Available records ->
++++
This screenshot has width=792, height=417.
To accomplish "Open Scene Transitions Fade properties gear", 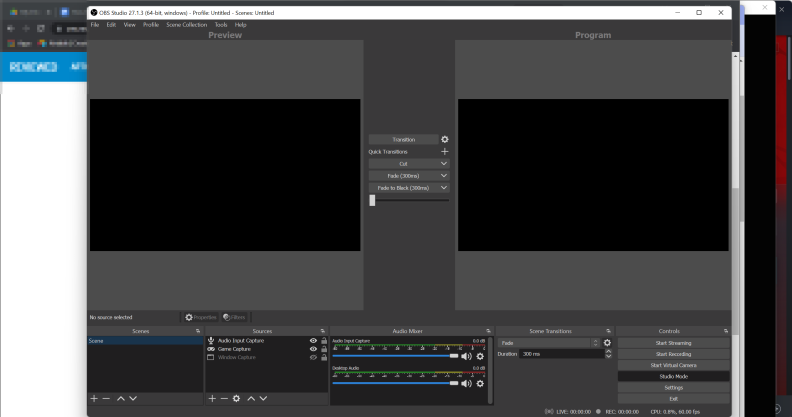I will [x=607, y=343].
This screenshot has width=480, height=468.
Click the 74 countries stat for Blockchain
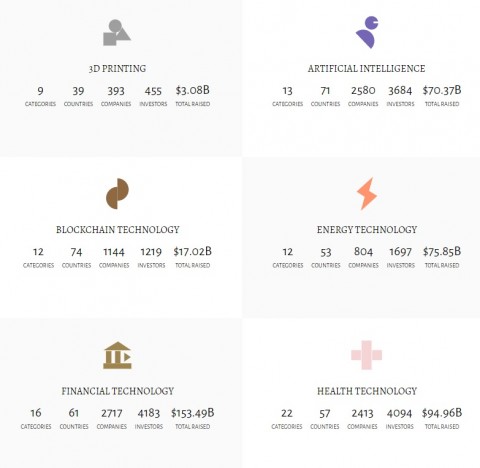[76, 252]
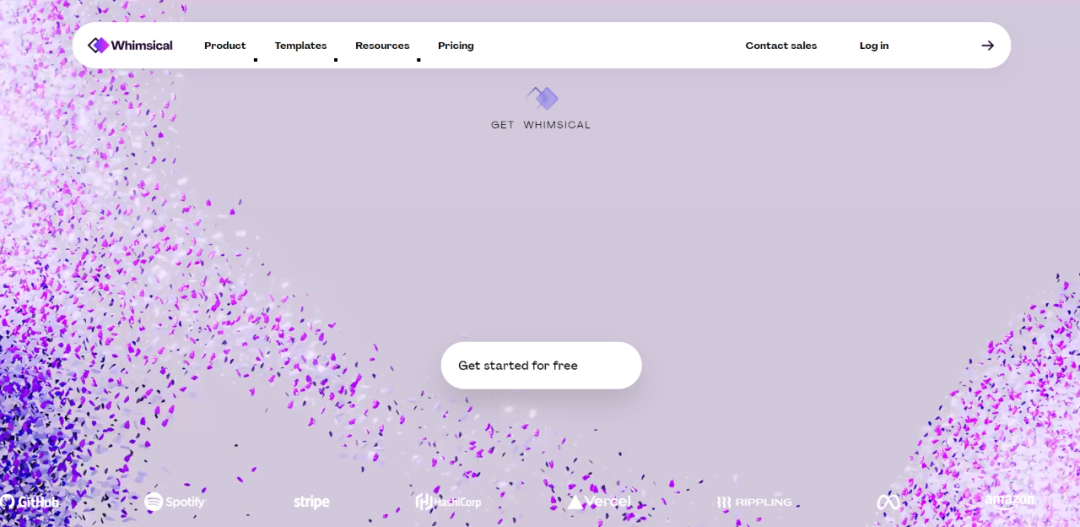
++++
What you need to do -> Once you find the line with "This screenshot has width=480, height=468.", restate it and every later line of the data word for word, excluding the pictures.

Finished task ->
This screenshot has width=480, height=468.
Click the 74 countries stat for Blockchain
[76, 252]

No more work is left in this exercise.